Cette critique peut paraitre sévère, mais Soundarya R. Ashwin qui est à la tête de ce projet, représente une puissance financière non négligeable, et jouit d’une notoriété considérable, grâce à sa Superstar de père. Ces avantages lui ont permis de monter une société de production et de nouer un accord avec la Warner Bros Entertainment. Autant d’éléments qui auraient dû lui permettre d’avoir le meilleur en matière de savoir faire technique. Mais cette bande-annonce présente un résultat assez hideux graphiquement, et je ne parle même pas de la motion capture qui frôle l’amateurisme et se limite à reproduire la gestuelle, mais qu’en est-il des expressions faciales ?

Enfin, pour ceux qui estiment, qu’il ne faut pas comparer Kochadaiyaan à des mastodontes comme Les Aventures de Tintin : Le Secret de La Licorne ou Le Drôle de Noël de Scrooge dont les budgets avoisinent les 150 millions de dollars, je suis tout à fait d’accord. Mais prenez Albator, corsaire de l’espace, film d’animation japonais de Shinji Aramaki sorti l’année dernière.
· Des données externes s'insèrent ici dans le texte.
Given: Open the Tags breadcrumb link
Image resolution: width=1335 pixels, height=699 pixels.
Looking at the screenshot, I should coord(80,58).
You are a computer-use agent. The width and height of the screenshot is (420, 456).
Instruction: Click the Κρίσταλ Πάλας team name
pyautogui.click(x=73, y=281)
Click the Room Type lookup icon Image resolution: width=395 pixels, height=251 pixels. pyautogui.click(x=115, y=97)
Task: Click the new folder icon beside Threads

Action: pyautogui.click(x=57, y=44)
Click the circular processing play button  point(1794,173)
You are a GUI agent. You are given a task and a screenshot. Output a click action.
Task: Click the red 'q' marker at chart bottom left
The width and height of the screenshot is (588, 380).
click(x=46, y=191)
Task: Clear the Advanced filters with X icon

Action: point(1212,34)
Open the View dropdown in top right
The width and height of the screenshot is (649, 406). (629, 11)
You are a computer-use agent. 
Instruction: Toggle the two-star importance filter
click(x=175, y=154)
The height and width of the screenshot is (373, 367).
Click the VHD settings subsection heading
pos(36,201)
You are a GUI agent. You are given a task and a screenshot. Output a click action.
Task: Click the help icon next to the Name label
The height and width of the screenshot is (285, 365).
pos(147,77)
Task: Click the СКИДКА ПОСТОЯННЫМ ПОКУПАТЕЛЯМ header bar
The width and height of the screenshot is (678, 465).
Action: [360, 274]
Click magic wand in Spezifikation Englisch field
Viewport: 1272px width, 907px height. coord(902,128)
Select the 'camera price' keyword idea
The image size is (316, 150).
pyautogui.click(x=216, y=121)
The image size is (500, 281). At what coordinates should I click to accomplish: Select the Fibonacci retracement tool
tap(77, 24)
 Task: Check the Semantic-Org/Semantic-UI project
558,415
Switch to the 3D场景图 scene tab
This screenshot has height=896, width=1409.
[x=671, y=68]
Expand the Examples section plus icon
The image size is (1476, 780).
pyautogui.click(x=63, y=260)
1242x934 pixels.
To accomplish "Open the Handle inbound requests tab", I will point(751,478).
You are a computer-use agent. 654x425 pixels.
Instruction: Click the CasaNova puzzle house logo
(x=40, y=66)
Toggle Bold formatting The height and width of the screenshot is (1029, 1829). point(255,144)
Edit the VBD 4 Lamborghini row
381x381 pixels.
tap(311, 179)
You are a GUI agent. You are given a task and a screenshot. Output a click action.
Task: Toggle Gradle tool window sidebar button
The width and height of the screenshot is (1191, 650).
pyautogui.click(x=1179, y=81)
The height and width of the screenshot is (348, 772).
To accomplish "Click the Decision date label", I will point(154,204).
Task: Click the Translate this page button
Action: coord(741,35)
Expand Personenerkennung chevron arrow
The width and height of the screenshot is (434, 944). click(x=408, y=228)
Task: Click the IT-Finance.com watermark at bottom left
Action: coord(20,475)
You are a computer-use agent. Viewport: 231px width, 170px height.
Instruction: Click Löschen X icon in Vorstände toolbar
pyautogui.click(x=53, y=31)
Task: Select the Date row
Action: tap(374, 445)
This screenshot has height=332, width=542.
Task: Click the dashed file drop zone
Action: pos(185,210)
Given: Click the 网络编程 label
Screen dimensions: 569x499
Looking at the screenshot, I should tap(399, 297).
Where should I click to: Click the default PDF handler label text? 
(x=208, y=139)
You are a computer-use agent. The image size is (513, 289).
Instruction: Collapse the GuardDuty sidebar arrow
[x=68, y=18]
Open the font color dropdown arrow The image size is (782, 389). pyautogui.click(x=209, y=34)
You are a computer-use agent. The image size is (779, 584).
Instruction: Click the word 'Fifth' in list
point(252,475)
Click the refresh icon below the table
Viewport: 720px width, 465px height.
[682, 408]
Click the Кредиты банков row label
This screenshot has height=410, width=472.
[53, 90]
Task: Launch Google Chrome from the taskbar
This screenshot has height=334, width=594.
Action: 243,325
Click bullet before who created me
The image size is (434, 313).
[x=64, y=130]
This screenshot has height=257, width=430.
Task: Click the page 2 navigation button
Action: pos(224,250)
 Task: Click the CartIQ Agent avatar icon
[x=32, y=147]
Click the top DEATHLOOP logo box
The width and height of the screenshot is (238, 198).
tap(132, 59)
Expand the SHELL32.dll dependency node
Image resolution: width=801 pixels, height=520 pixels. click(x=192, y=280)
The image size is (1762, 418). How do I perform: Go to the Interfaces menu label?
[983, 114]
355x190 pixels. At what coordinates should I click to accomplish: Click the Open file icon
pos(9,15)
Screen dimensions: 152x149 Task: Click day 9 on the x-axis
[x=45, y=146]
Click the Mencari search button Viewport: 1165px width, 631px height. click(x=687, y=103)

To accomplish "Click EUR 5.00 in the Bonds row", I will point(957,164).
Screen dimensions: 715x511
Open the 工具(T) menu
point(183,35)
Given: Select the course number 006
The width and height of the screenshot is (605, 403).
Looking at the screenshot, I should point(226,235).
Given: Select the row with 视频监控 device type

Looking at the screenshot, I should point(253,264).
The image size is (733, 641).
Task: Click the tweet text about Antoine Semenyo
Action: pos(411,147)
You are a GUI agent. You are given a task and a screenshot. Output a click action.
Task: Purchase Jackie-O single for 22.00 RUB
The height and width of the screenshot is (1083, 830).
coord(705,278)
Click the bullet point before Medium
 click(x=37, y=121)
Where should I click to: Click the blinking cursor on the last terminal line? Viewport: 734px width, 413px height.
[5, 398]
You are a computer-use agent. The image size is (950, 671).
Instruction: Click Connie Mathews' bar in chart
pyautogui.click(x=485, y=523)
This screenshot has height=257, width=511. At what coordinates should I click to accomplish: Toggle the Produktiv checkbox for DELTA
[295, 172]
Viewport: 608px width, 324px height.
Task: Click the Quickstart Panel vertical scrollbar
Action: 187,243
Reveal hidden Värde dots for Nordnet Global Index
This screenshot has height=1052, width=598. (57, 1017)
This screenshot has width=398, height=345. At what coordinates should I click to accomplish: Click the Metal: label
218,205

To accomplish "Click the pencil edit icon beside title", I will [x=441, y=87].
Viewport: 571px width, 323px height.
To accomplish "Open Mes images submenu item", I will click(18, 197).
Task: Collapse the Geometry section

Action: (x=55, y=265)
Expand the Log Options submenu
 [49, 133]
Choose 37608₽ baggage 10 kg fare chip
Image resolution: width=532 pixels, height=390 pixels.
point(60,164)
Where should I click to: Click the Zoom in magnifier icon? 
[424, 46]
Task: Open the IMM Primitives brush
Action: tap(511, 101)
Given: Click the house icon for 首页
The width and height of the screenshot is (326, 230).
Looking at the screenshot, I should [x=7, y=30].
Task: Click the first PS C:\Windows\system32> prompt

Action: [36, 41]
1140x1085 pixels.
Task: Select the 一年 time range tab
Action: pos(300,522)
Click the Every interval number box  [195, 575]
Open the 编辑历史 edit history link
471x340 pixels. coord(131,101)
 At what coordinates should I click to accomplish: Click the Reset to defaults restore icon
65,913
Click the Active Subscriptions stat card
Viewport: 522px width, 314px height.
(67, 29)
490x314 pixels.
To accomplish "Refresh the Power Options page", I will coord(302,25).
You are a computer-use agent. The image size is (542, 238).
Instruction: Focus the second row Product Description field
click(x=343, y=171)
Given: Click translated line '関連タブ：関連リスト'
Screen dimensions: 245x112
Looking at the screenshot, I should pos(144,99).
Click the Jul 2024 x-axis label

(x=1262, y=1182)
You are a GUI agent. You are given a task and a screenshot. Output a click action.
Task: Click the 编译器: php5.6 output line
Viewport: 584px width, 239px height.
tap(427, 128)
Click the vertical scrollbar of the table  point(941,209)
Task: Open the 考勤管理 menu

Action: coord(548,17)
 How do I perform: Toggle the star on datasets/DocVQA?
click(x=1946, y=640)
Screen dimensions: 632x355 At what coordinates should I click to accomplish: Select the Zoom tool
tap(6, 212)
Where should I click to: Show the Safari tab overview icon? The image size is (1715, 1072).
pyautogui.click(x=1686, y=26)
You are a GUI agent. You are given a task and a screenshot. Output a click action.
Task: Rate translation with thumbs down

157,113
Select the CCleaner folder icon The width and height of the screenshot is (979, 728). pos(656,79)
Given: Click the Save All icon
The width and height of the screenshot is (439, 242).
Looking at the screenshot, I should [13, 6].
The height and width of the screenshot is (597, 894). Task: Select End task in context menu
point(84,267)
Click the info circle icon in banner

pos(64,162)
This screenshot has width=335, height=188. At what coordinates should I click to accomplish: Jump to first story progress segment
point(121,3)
Il a été produit pour 30 millions de dollars, soit 6 ou 7 millions de plus que Kochadaiyaan, mais la différence est gigantesque.


Le manque d’ambition est décevant et cela se voit dès les 30 premières secondes, lorsque Rajni marche, observez la texture du sol, lisse, sans aucune pierre, alors que la scène se déroule dans un paysage montagneux. À 1’20’’, nos yeux se focalisent sur la Superstar, mais regardez un peu les personnages secondaires, identiques avec des vêtements différents et une démarche de zombie. On peut dire que je chipote pour ces détails insignifiants, mais ces images me font penser à la modélisation des personnages et des décors de jeux comme Half-Life à la fin des années 90. Ainsi on a un Rajni au regard de bœuf alors qu’il est hyper charismatique dans la réalité, et que dire de Deepika dont le sexappeal vole en éclat avec des yeux exorbités comme si elle venait de tirer des rails de coke.

J’espère que la postproduction est en cours et que le résultat final sera moins ignoble. Si on ne doit retenir qu’une chose de Kochadaiyaan, c’est sa bande originale assez exceptionnelle, composé par A.R. Rahman qui, lui, ne déçoit pas.